#### Your goal:
Every line containing "computer" should be copied out. Go through the entries and find them.
※
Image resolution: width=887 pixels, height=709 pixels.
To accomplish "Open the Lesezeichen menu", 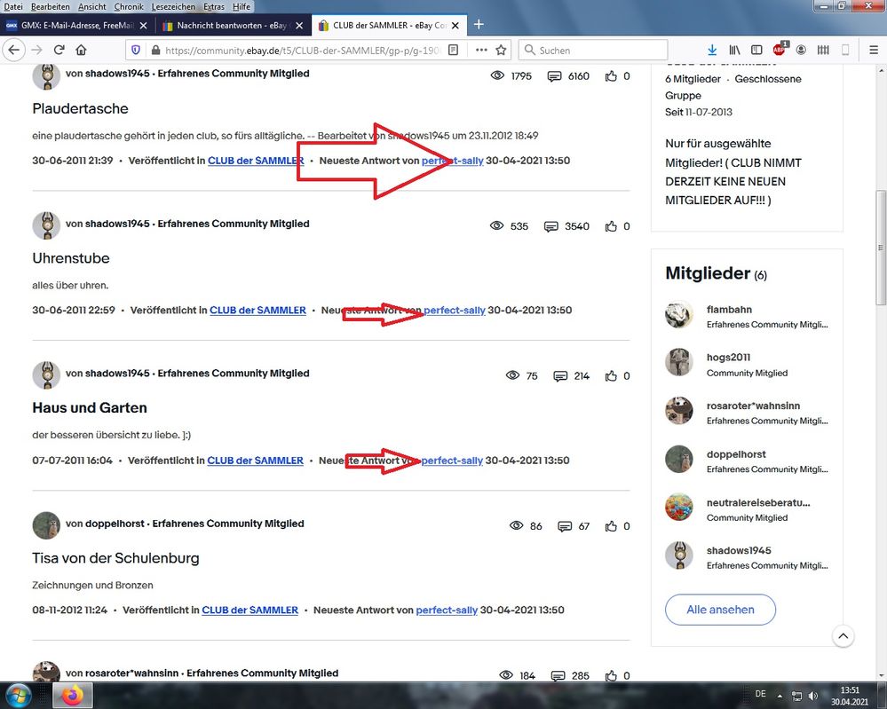I will [172, 6].
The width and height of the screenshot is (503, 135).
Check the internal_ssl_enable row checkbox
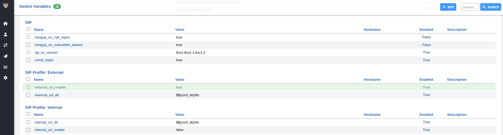coord(29,130)
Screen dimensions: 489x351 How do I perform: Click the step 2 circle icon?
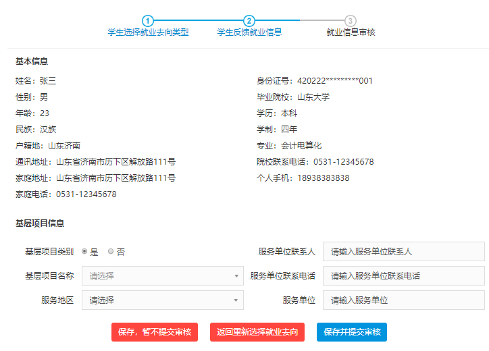click(x=249, y=21)
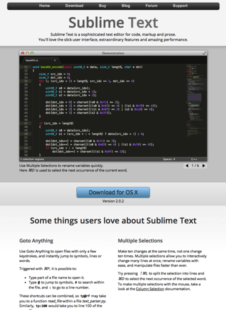
Task: Go back with previous slide arrow
Action: pyautogui.click(x=187, y=166)
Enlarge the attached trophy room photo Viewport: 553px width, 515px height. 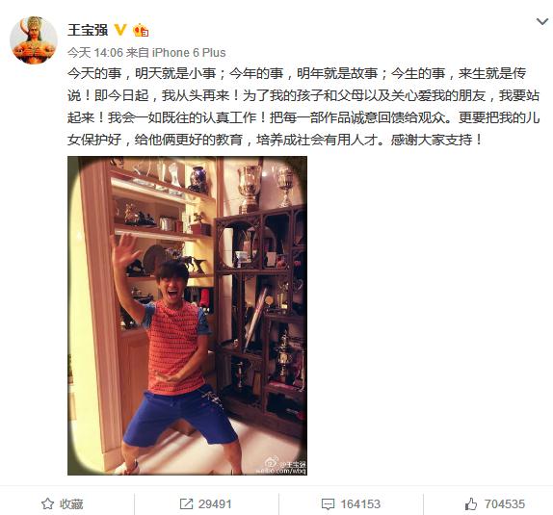pyautogui.click(x=187, y=316)
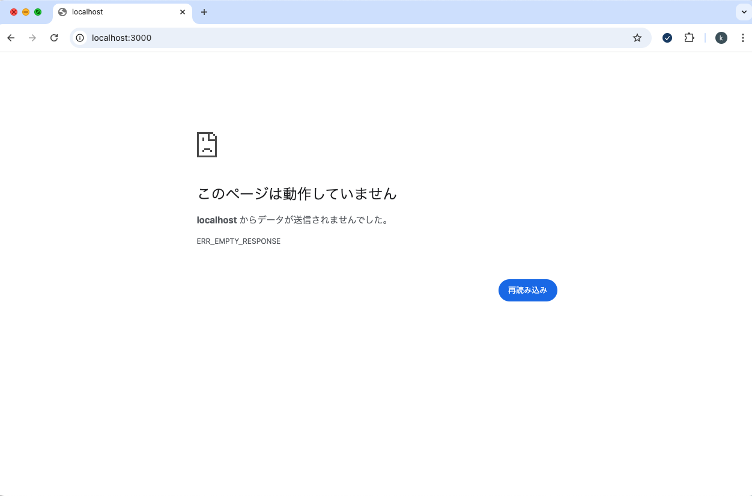Open Chrome's three-dot menu

pyautogui.click(x=742, y=38)
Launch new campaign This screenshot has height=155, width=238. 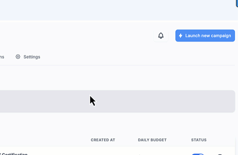[205, 36]

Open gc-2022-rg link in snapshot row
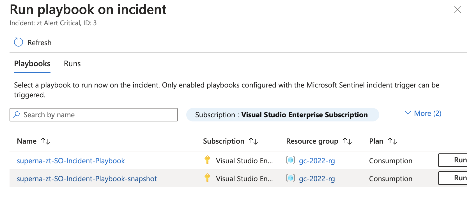coord(317,179)
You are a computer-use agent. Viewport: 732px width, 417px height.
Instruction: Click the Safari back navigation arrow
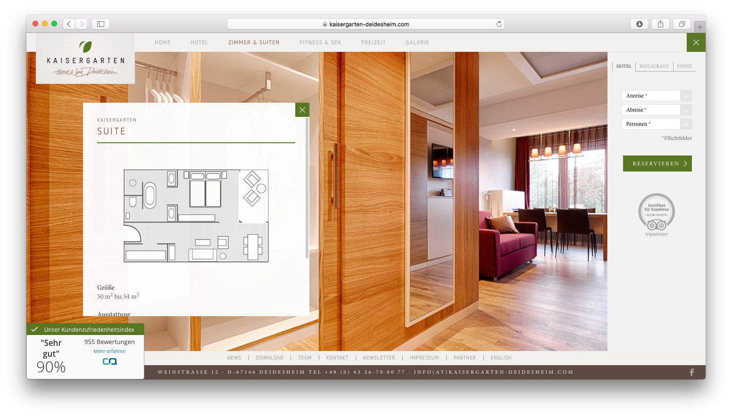(69, 24)
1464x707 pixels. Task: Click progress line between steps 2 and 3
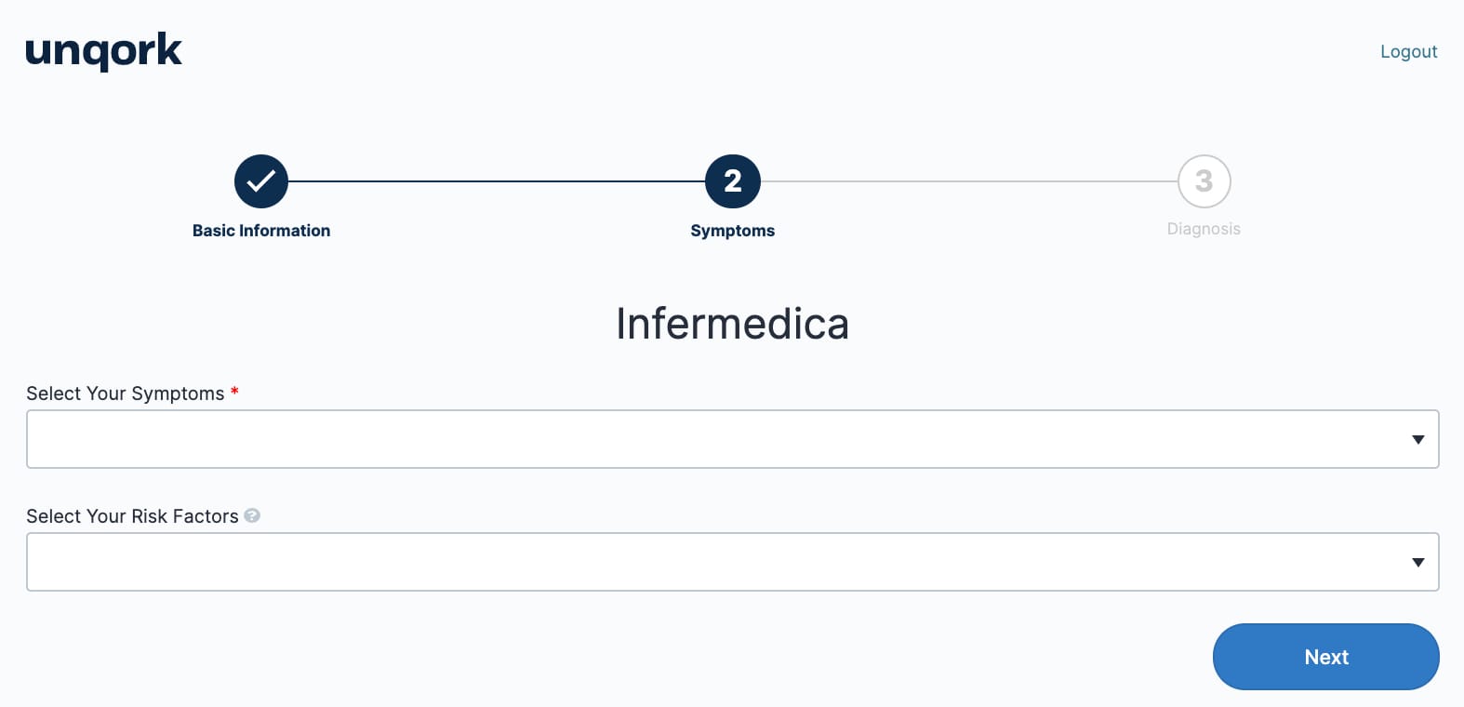click(969, 181)
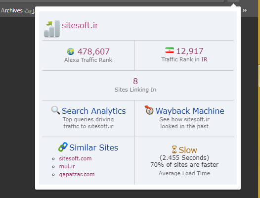The height and width of the screenshot is (198, 260).
Task: Open the 8 Sites Linking In link
Action: click(135, 81)
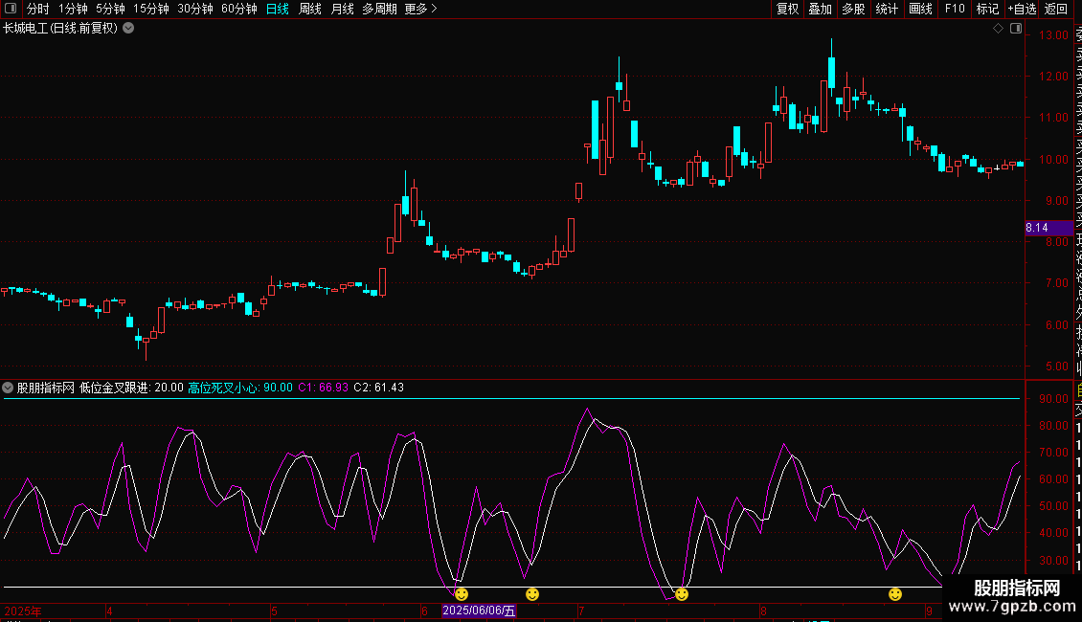Open the 复权 menu
This screenshot has height=622, width=1082.
click(787, 9)
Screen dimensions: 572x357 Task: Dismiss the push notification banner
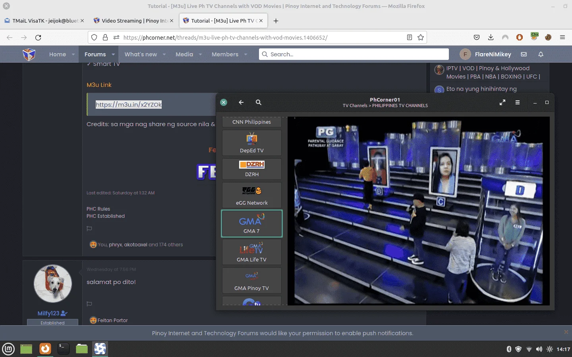(566, 332)
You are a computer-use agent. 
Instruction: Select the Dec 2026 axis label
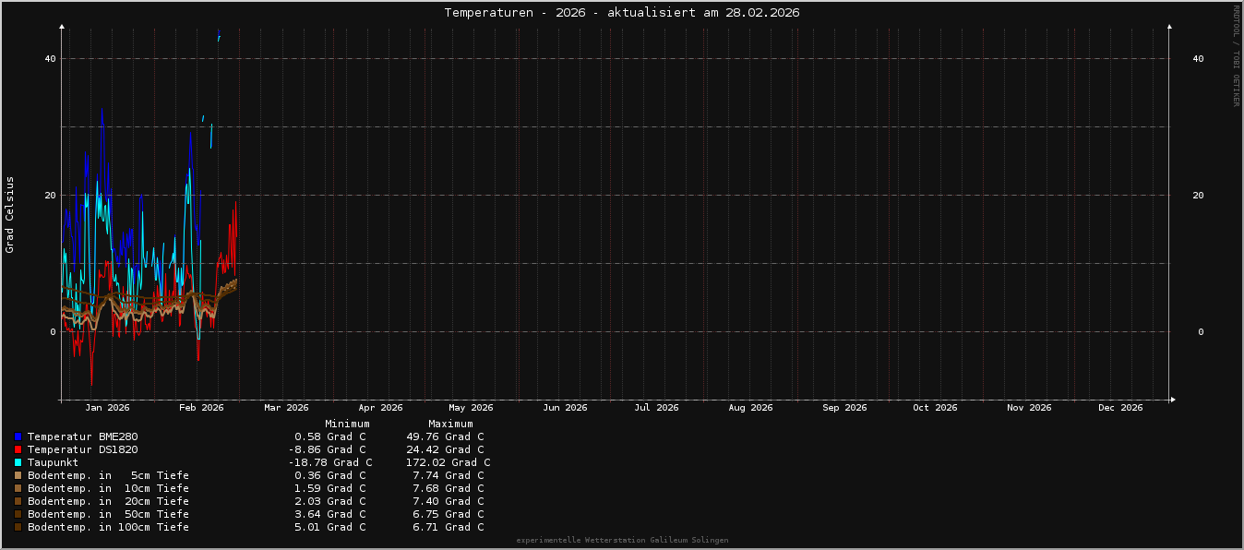pos(1120,407)
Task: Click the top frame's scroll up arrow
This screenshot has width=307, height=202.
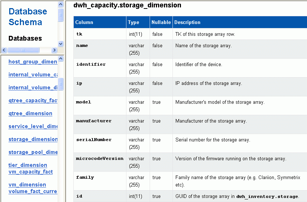Action: click(x=61, y=4)
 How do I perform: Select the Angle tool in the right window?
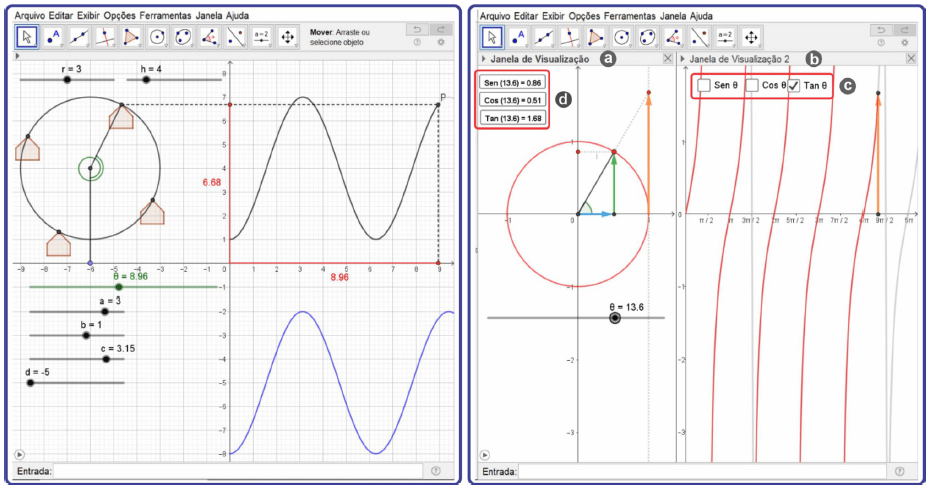[x=674, y=37]
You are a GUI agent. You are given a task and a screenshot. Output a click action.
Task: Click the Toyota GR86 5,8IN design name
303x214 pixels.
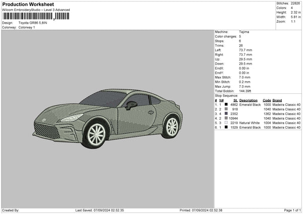click(x=32, y=23)
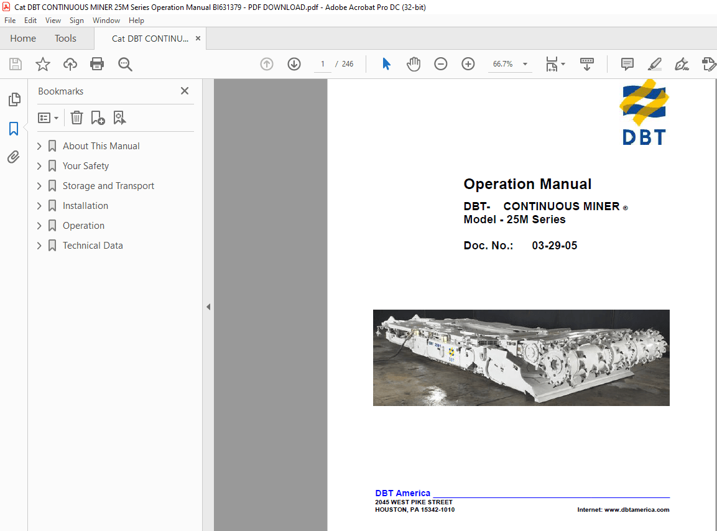Show the Attachments panel
Viewport: 717px width, 531px height.
pos(14,157)
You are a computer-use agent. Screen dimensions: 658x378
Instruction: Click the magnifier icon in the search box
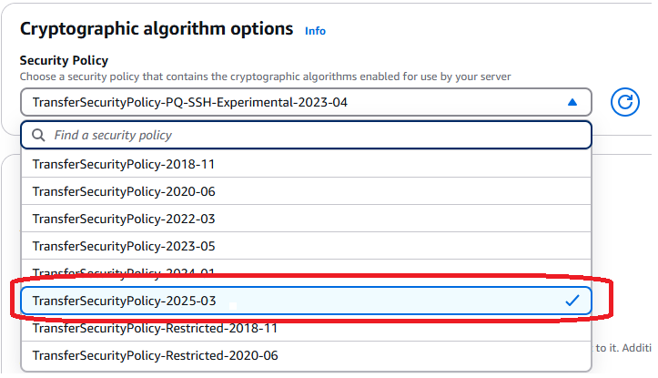pyautogui.click(x=38, y=135)
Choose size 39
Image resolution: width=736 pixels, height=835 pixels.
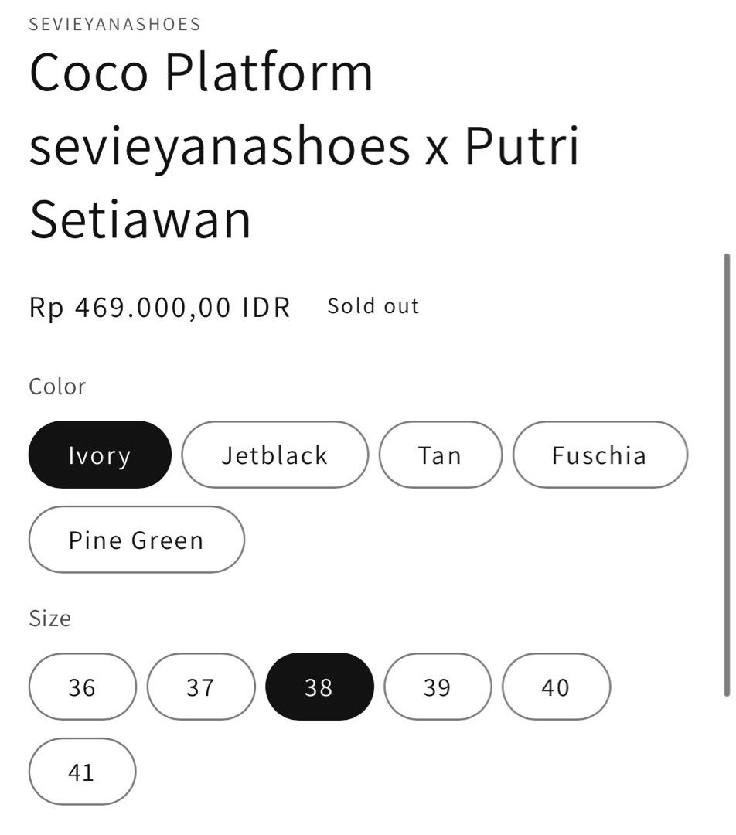tap(438, 687)
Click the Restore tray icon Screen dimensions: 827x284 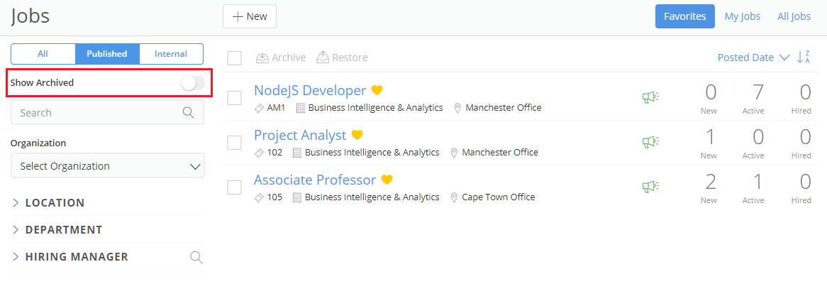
※
#### Problem solution:
You are a computer-use agent. Viewport: 732px width, 417px height.
You are a computer-use agent. 
You are a computer-use agent. Screen dimensions: 658x378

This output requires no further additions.